# Exercise details
Please output all the entries word for word, without the pictures.

Stored items:
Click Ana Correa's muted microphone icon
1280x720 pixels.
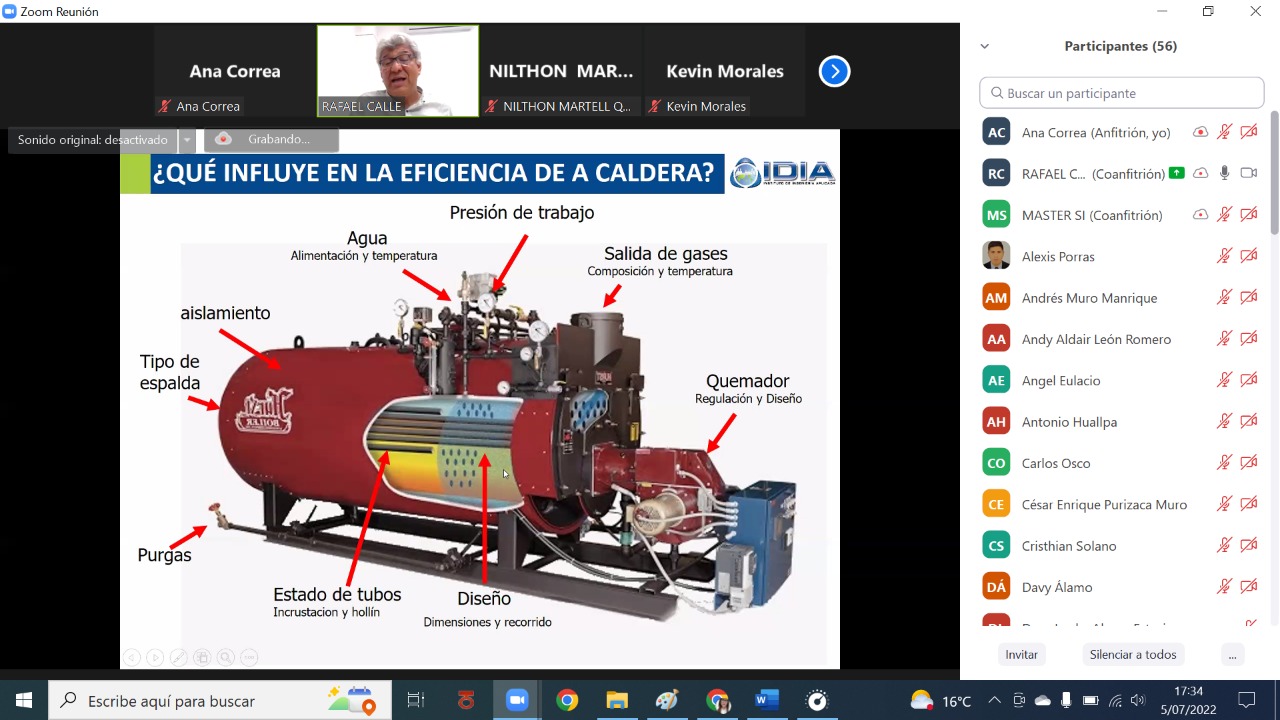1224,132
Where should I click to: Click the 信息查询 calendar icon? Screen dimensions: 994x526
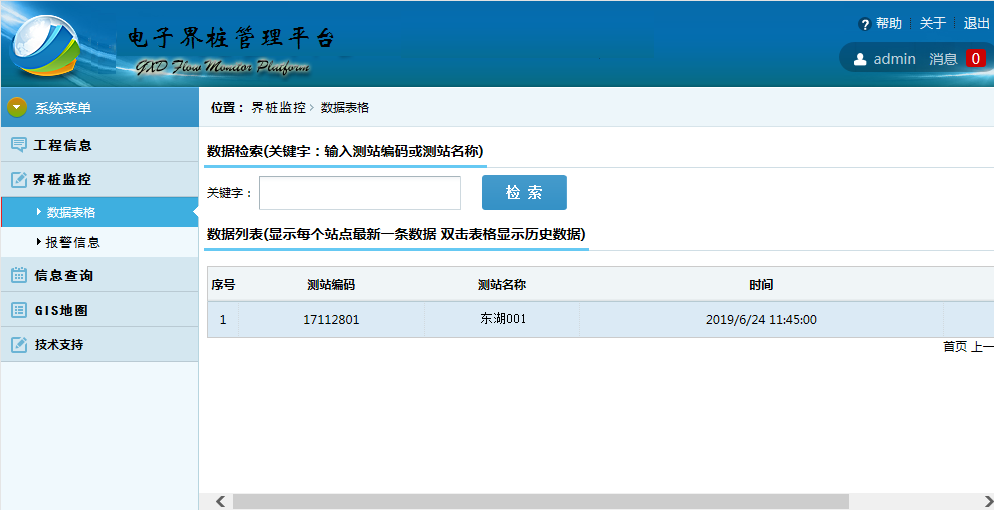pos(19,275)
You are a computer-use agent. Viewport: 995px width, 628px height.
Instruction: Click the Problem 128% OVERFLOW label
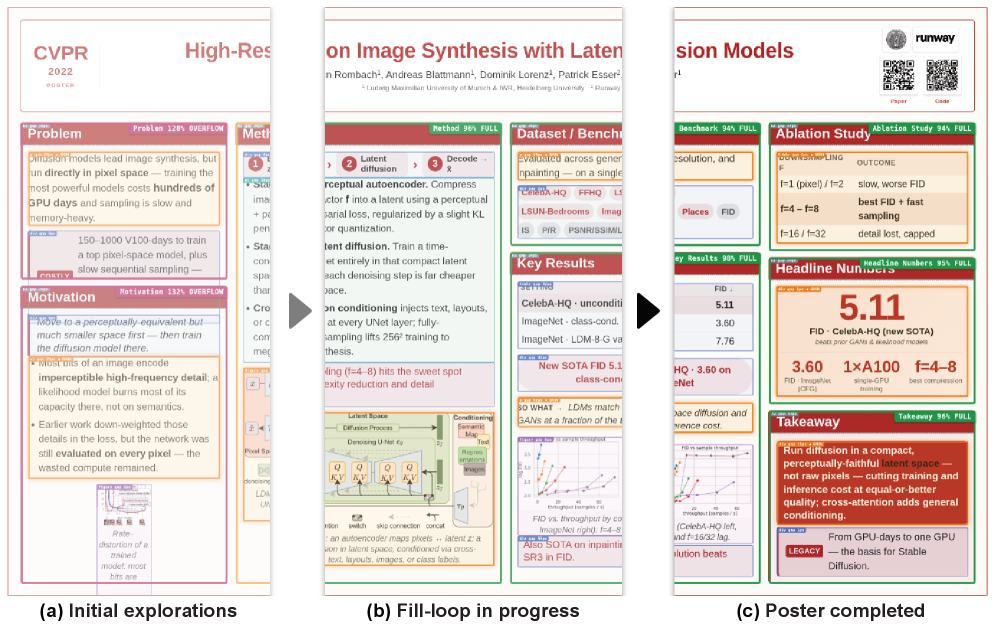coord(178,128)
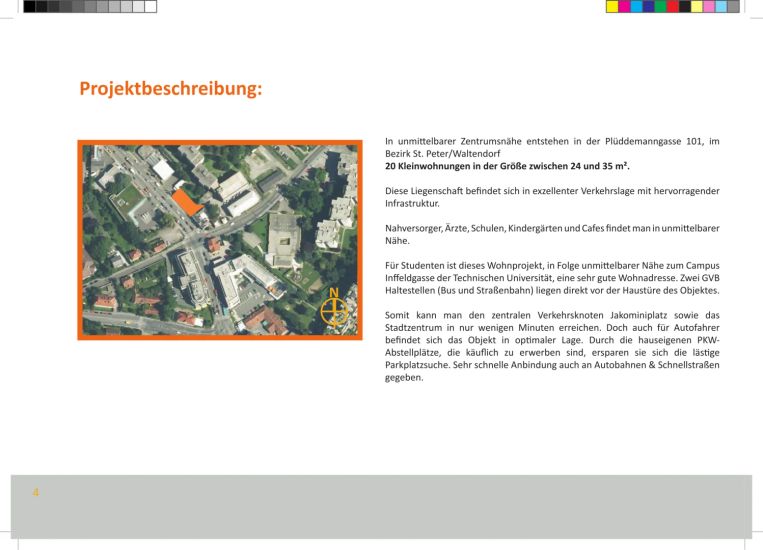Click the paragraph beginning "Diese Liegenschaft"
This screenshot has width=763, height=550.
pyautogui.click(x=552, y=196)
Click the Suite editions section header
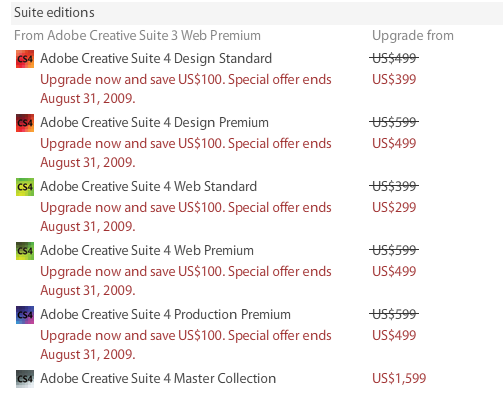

# Answer to this exercise
Click Ana Correa's muted microphone icon
1280x720 pixels.
1224,132
Where should I click to: Click the 信息查询 calendar icon? Screen dimensions: 994x526
pos(19,275)
You are a computer-use agent. Viewport: 995px width, 628px height.
Instruction: Click the Problem 128% OVERFLOW label
coord(178,128)
Click the paragraph beginning "Diese Liegenschaft"
This screenshot has width=763, height=550.
pyautogui.click(x=552, y=196)
Click the Suite editions section header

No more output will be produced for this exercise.